AMBON, arikamedia.id – Ketua Koperasi Waetemun Mandiri, Jafar Nurlatu meluapkan kekecewaanya terhadap kinerja Dinas ESDM, Dinas Lingkungan Hidup, dan Dinas PTSP Provinsi Maluku.
Ia bahkan menilai pihak -pihak tersebut telah mengabaikan hak masyarakat adat, khususnya marga Nurlatu di Kabupaten Buru, dalam proses perizinan tambang rakyat (IPR) di wilayah Gunung Botak.

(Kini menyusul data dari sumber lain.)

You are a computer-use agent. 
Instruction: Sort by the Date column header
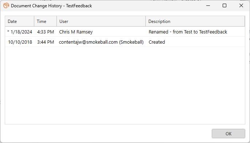tap(20, 21)
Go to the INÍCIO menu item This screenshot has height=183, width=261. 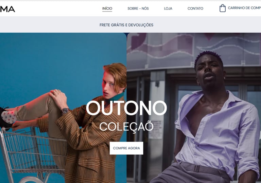[x=107, y=8]

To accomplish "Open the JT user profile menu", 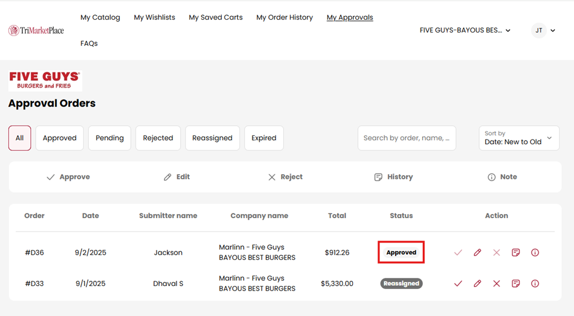I will coord(543,31).
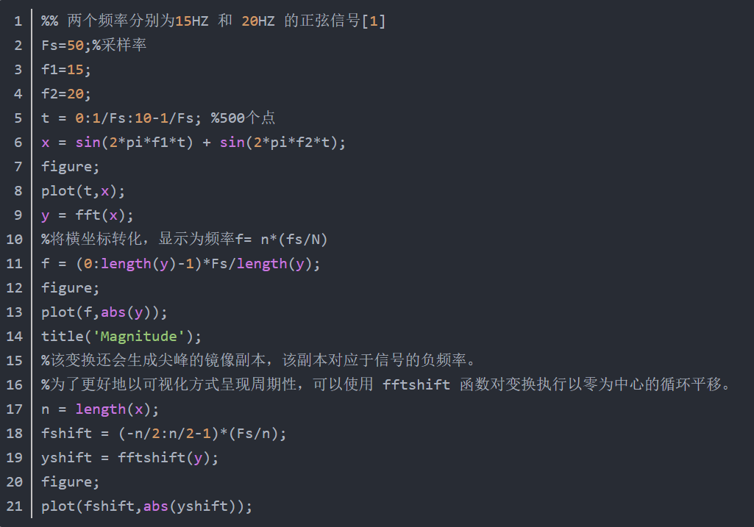Screen dimensions: 754x527
Task: Click the fshift frequency axis definition
Action: [x=163, y=434]
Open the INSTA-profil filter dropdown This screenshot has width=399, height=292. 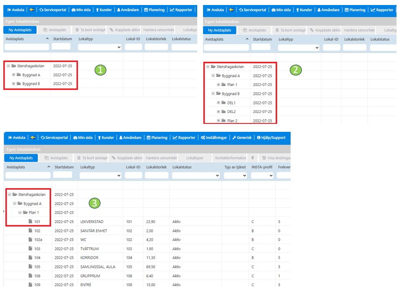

Demikian dikatakan Nurlatu Kamis, (22/05/25), di Cafe Pelangi, yang sekaligus dengan tegas meminta agar masyarakat adat tidak lagi diperlakukan seolah sebagai warga kelas dua.
“Kami bukan penonton, dan kami bukan warga kelas dua kami tahu prosedur jangan anggap kami ini buta terhadap aturan,” katanya kepada awak media.

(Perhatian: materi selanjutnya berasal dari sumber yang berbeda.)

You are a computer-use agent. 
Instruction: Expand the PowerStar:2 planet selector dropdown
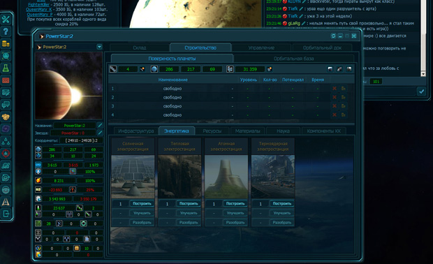[99, 47]
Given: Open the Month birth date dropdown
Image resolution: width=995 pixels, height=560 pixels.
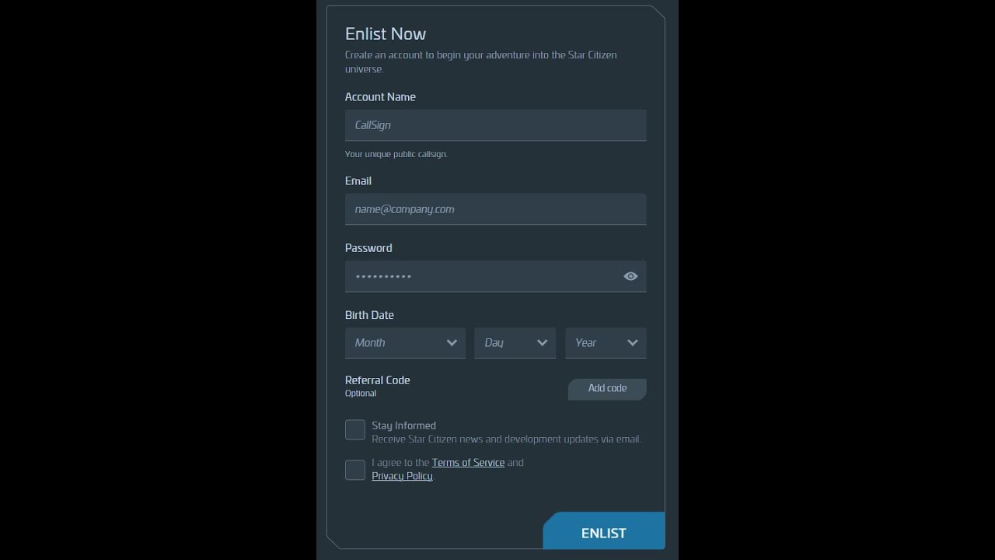Looking at the screenshot, I should (405, 343).
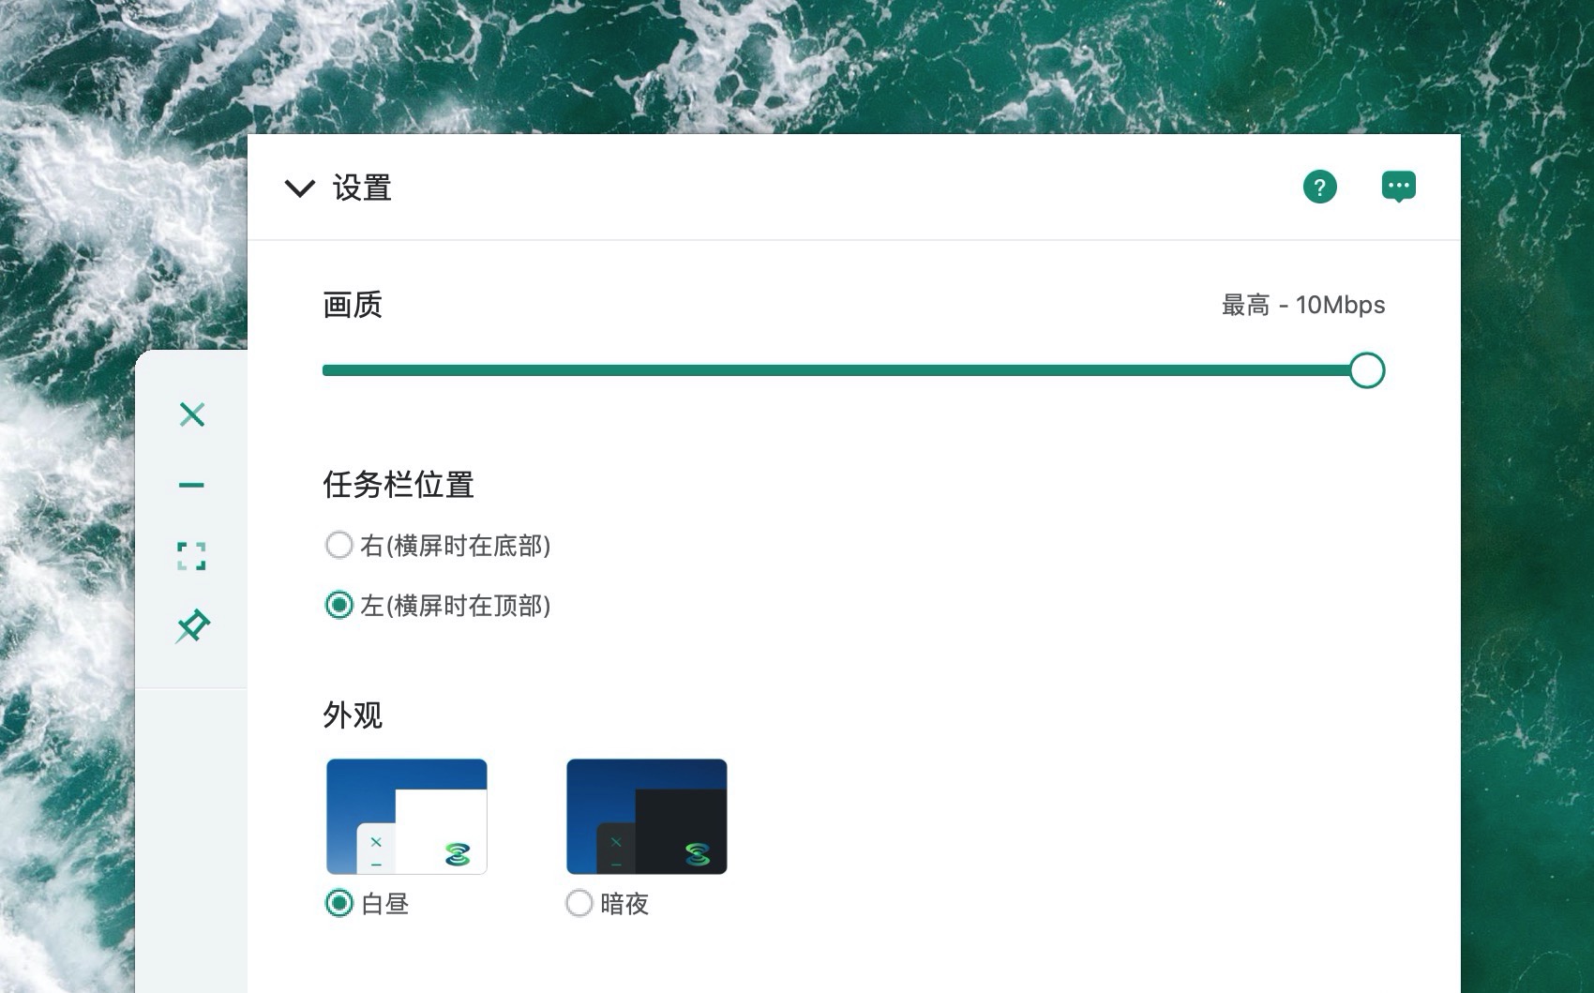Click the 设置 header title
The image size is (1594, 993).
point(362,188)
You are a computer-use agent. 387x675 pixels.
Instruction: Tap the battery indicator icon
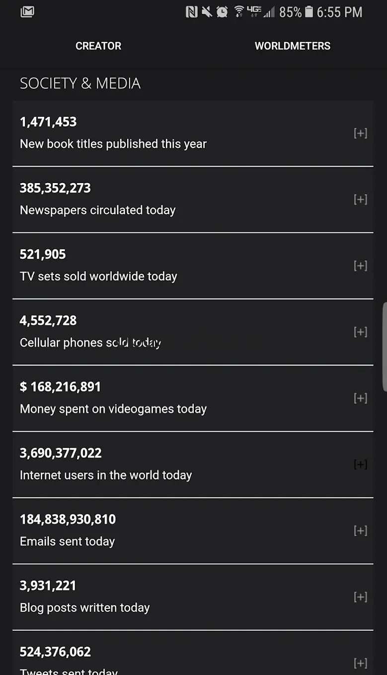[x=309, y=12]
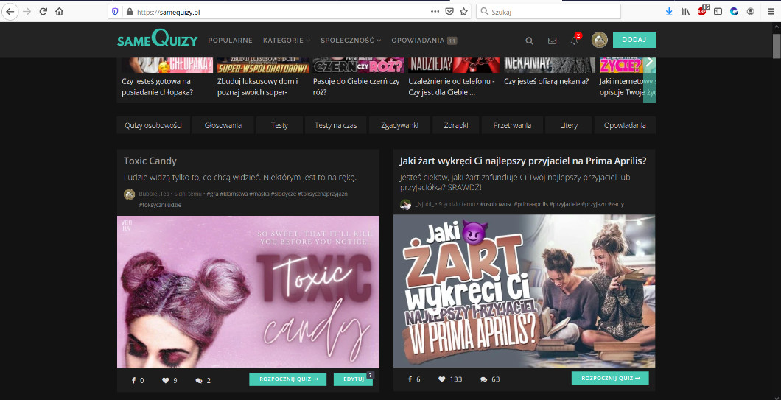Click the Edytuj button on Toxic Candy
Image resolution: width=781 pixels, height=400 pixels.
[353, 379]
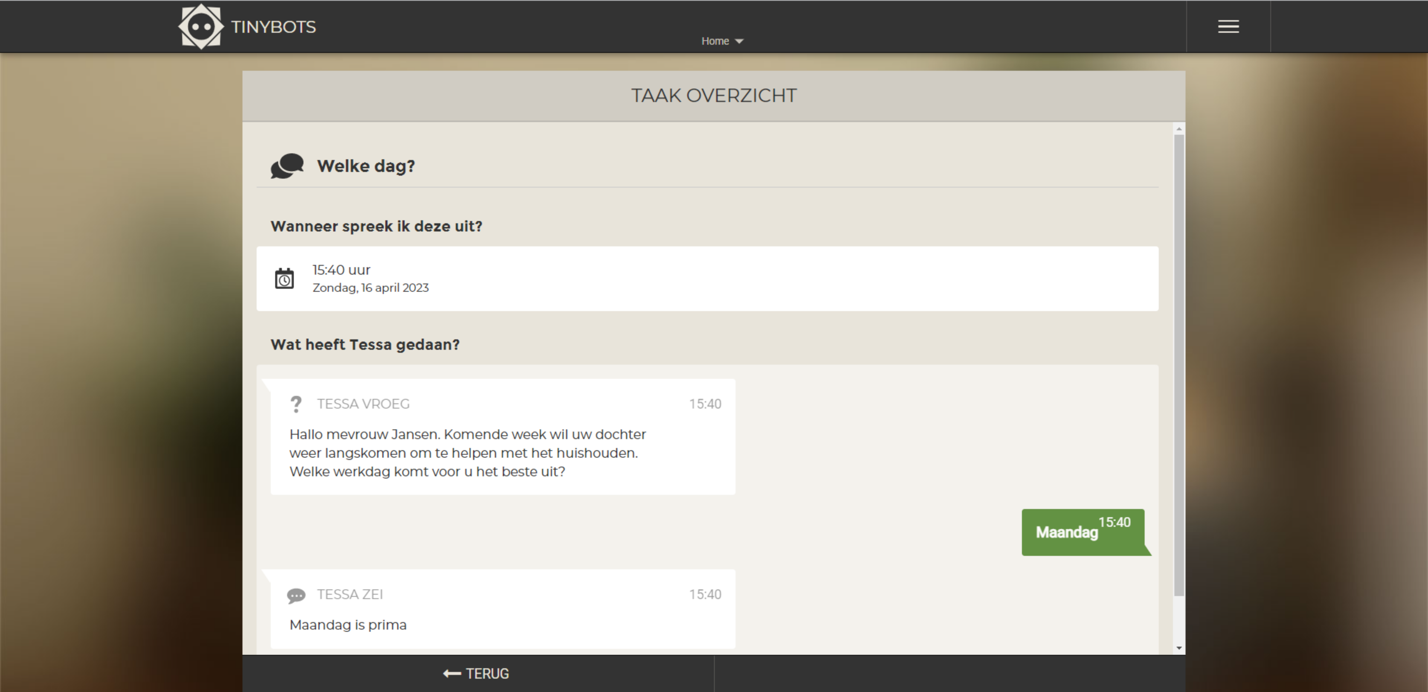Image resolution: width=1428 pixels, height=692 pixels.
Task: Click the speech bubbles icon beside Welke dag?
Action: tap(287, 166)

Dipaparkan, koperasi yang dipimpinnya termasuk dalam 10 koperasi yang diusulkan Pemerintah Kabupaten Buru sejak tahun 2021, pada masa kepemimpinan Bupati hingga Penjabat Bupati Djalaudin Salampessy.
Menurutnya, meski mereka telah melalui berbagai tahapan termasuk penyusunan dokumen lingkungan UKL-UPL proses mereka justru tidak dilanjutkan.
“Sebaliknya, muncul 10 koperasi lain yang disebutnya sebagai koperasi siluman yang secara tiba-tiba mendapatkan izin tambang tanpa proses yang transparan,” terangnya.
Kata Nurlete, proses yang dilakukan pemerintah provinsi menyalahi Peraturan Menteri ESDM No. 174 Tahun 2024 yang mewajibkan uji publik sebelum sidang UKL-UPL dilakukan.